■ **Assignment**: Output all of the entries beneath, exactly as written.
# # # # # # #
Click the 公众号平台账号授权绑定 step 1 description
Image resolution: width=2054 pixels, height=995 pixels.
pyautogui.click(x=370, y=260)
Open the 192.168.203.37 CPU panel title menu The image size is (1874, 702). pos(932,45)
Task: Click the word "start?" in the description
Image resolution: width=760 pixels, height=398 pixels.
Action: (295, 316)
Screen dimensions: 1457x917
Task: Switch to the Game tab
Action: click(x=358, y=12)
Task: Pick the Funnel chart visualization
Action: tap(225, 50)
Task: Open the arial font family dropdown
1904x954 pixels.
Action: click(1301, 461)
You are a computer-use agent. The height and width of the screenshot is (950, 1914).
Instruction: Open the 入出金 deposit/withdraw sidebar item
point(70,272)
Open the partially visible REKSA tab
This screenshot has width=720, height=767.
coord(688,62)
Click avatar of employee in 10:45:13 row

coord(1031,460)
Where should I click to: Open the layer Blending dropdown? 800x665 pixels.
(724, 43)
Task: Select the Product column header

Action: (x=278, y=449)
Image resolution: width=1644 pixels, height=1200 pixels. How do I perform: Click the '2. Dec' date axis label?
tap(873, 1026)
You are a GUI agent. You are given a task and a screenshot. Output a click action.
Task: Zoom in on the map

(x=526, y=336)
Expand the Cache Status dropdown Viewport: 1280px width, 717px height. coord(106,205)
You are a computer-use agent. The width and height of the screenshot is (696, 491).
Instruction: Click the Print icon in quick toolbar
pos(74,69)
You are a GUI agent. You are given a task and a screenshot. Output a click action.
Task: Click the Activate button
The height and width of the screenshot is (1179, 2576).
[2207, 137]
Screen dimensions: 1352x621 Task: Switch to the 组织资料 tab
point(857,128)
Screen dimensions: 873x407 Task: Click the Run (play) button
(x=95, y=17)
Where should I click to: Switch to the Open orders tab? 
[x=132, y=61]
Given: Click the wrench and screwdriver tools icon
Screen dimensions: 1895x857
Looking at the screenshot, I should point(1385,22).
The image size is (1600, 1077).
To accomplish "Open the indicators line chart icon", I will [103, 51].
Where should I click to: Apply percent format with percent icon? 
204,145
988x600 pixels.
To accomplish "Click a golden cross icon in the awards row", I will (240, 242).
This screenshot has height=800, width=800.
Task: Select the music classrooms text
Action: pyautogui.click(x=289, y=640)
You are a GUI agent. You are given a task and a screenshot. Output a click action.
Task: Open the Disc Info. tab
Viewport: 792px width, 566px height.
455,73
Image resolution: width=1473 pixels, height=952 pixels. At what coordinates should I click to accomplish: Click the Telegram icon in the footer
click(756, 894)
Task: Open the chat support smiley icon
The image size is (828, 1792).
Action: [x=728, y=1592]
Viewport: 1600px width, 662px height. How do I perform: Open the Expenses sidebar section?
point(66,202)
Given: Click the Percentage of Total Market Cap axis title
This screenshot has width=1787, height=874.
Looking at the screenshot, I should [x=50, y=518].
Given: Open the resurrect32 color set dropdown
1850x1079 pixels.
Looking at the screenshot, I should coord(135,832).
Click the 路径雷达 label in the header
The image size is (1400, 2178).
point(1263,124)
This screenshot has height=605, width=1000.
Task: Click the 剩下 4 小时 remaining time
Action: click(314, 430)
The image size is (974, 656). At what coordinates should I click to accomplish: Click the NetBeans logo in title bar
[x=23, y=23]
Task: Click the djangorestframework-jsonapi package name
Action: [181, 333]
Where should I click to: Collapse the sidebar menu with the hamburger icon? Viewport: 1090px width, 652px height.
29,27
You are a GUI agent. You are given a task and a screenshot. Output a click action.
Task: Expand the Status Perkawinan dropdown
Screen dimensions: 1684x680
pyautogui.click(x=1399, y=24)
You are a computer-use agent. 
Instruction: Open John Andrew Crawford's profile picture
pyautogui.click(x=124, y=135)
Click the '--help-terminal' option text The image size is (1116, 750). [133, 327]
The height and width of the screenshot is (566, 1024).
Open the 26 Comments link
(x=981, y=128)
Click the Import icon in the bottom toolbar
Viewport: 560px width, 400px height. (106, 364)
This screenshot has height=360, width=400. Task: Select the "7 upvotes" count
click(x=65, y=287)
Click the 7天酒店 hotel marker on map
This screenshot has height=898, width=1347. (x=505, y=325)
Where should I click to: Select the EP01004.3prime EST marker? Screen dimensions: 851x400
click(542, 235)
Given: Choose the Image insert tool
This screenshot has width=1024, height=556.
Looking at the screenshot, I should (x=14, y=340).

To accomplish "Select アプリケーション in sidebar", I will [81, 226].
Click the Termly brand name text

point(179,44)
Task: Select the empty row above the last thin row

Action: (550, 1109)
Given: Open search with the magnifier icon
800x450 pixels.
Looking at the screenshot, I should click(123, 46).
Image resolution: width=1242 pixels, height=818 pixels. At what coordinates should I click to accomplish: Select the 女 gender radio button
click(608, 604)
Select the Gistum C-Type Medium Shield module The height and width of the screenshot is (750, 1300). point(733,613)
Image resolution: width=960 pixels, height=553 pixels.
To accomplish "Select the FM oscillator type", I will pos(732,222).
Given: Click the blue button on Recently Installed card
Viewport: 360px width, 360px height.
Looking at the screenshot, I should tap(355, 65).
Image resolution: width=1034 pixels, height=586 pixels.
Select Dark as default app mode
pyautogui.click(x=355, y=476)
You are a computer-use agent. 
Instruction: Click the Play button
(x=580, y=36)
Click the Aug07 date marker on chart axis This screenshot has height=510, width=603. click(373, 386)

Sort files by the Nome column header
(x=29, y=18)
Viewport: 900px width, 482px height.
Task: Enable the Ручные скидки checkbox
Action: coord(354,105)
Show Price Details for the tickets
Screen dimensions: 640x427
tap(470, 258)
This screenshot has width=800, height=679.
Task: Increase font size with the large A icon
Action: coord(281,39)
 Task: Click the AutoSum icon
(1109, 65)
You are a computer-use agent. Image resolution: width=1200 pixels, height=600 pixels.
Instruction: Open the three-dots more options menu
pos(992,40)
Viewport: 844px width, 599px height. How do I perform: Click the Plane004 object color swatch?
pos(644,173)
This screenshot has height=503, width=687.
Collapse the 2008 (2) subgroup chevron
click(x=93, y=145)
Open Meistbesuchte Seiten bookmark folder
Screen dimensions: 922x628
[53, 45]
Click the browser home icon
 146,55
# # # # # # #
■ **Solution to the problem**:
Click the 公众号平台账号授权绑定 step 1 description
Image resolution: width=2054 pixels, height=995 pixels.
pyautogui.click(x=370, y=260)
Open the 192.168.203.37 CPU panel title menu The image size is (1874, 702). pos(932,45)
Task: Click the word "start?" in the description
Image resolution: width=760 pixels, height=398 pixels.
Action: (295, 316)
Screen dimensions: 1457x917
Task: Switch to the Game tab
Action: click(x=358, y=12)
Task: Pick the Funnel chart visualization
Action: tap(225, 50)
Task: Open the arial font family dropdown
1904x954 pixels.
Action: click(1301, 461)
You are a computer-use agent. The height and width of the screenshot is (950, 1914).
Instruction: Open the 入出金 deposit/withdraw sidebar item
point(70,272)
Open the partially visible REKSA tab
This screenshot has width=720, height=767.
coord(688,62)
Click avatar of employee in 10:45:13 row

coord(1031,460)
Where should I click to: Open the layer Blending dropdown? 800x665 pixels.
(724, 43)
Task: Select the Product column header

Action: (x=278, y=449)
Image resolution: width=1644 pixels, height=1200 pixels. How do I perform: Click the '2. Dec' date axis label?
tap(873, 1026)
You are a GUI agent. You are given a task and a screenshot. Output a click action.
Task: Zoom in on the map

(x=526, y=336)
Expand the Cache Status dropdown Viewport: 1280px width, 717px height. coord(106,205)
You are a computer-use agent. The width and height of the screenshot is (696, 491).
Instruction: Click the Print icon in quick toolbar
pos(74,69)
You are a GUI agent. You are given a task and a screenshot. Output a click action.
Task: Click the Activate button
The height and width of the screenshot is (1179, 2576).
[2207, 137]
Screen dimensions: 1352x621 Task: Switch to the 组织资料 tab
point(857,128)
Screen dimensions: 873x407 Task: Click the Run (play) button
(x=95, y=17)
Where should I click to: Switch to the Open orders tab? 
[x=132, y=61]
Given: Click the wrench and screwdriver tools icon
Screen dimensions: 1895x857
Looking at the screenshot, I should point(1385,22).
The image size is (1600, 1077).
To accomplish "Open the indicators line chart icon", I will [103, 51].
Where should I click to: Apply percent format with percent icon? 
204,145
988x600 pixels.
To accomplish "Click a golden cross icon in the awards row", I will (240, 242).
This screenshot has height=800, width=800.
Task: Select the music classrooms text
Action: pyautogui.click(x=289, y=640)
You are a GUI agent. You are given a task and a screenshot. Output a click action.
Task: Open the Disc Info. tab
Viewport: 792px width, 566px height.
455,73
Image resolution: width=1473 pixels, height=952 pixels. At what coordinates should I click to accomplish: Click the Telegram icon in the footer
click(756, 894)
Task: Open the chat support smiley icon
The image size is (828, 1792).
Action: [x=728, y=1592]
Viewport: 1600px width, 662px height. How do I perform: Open the Expenses sidebar section?
point(66,202)
Given: Click the Percentage of Total Market Cap axis title
This screenshot has width=1787, height=874.
Looking at the screenshot, I should [x=50, y=518].
Given: Open the resurrect32 color set dropdown
1850x1079 pixels.
Looking at the screenshot, I should coord(135,832).
Click the 路径雷达 label in the header
The image size is (1400, 2178).
point(1263,124)
This screenshot has height=605, width=1000.
Task: Click the 剩下 4 小时 remaining time
Action: click(314, 430)
The image size is (974, 656). At what coordinates should I click to accomplish: Click the NetBeans logo in title bar
[x=23, y=23]
Task: Click the djangorestframework-jsonapi package name
Action: [181, 333]
Where should I click to: Collapse the sidebar menu with the hamburger icon? Viewport: 1090px width, 652px height.
29,27
You are a GUI agent. You are given a task and a screenshot. Output a click action.
Task: Expand the Status Perkawinan dropdown
Screen dimensions: 1684x680
pyautogui.click(x=1399, y=24)
You are a computer-use agent. 
Instruction: Open John Andrew Crawford's profile picture
pyautogui.click(x=124, y=135)
Click the '--help-terminal' option text The image size is (1116, 750). [133, 327]
The height and width of the screenshot is (566, 1024).
Open the 26 Comments link
(x=981, y=128)
Click the Import icon in the bottom toolbar
Viewport: 560px width, 400px height. (106, 364)
This screenshot has height=360, width=400. Task: Select the "7 upvotes" count
click(x=65, y=287)
Click the 7天酒店 hotel marker on map
This screenshot has height=898, width=1347. (x=505, y=325)
Where should I click to: Select the EP01004.3prime EST marker? Screen dimensions: 851x400
click(542, 235)
Given: Choose the Image insert tool
This screenshot has width=1024, height=556.
Looking at the screenshot, I should (x=14, y=340).

To accomplish "Select アプリケーション in sidebar", I will [81, 226].
Click the Termly brand name text

point(179,44)
Task: Select the empty row above the last thin row

Action: (550, 1109)
Given: Open search with the magnifier icon
800x450 pixels.
Looking at the screenshot, I should click(123, 46).
Image resolution: width=1242 pixels, height=818 pixels. At what coordinates should I click to accomplish: Select the 女 gender radio button
click(608, 604)
Select the Gistum C-Type Medium Shield module The height and width of the screenshot is (750, 1300). point(733,613)
Image resolution: width=960 pixels, height=553 pixels.
To accomplish "Select the FM oscillator type", I will pos(732,222).
Given: Click the blue button on Recently Installed card
Viewport: 360px width, 360px height.
Looking at the screenshot, I should tap(355, 65).
Image resolution: width=1034 pixels, height=586 pixels.
Select Dark as default app mode
pyautogui.click(x=355, y=476)
You are a computer-use agent. 
Instruction: Click the Play button
(x=580, y=36)
Click the Aug07 date marker on chart axis This screenshot has height=510, width=603. click(373, 386)

Sort files by the Nome column header
(x=29, y=18)
Viewport: 900px width, 482px height.
Task: Enable the Ручные скидки checkbox
Action: coord(354,105)
Show Price Details for the tickets
Screen dimensions: 640x427
tap(470, 258)
This screenshot has width=800, height=679.
Task: Increase font size with the large A icon
Action: coord(281,39)
 Task: Click the AutoSum icon
(1109, 65)
You are a computer-use agent. Image resolution: width=1200 pixels, height=600 pixels.
Instruction: Open the three-dots more options menu
pos(992,40)
Viewport: 844px width, 599px height. How do I perform: Click the Plane004 object color swatch?
pos(644,173)
This screenshot has height=503, width=687.
Collapse the 2008 (2) subgroup chevron
click(x=93, y=145)
Open Meistbesuchte Seiten bookmark folder
Screen dimensions: 922x628
[53, 45]
Click the browser home icon
 146,55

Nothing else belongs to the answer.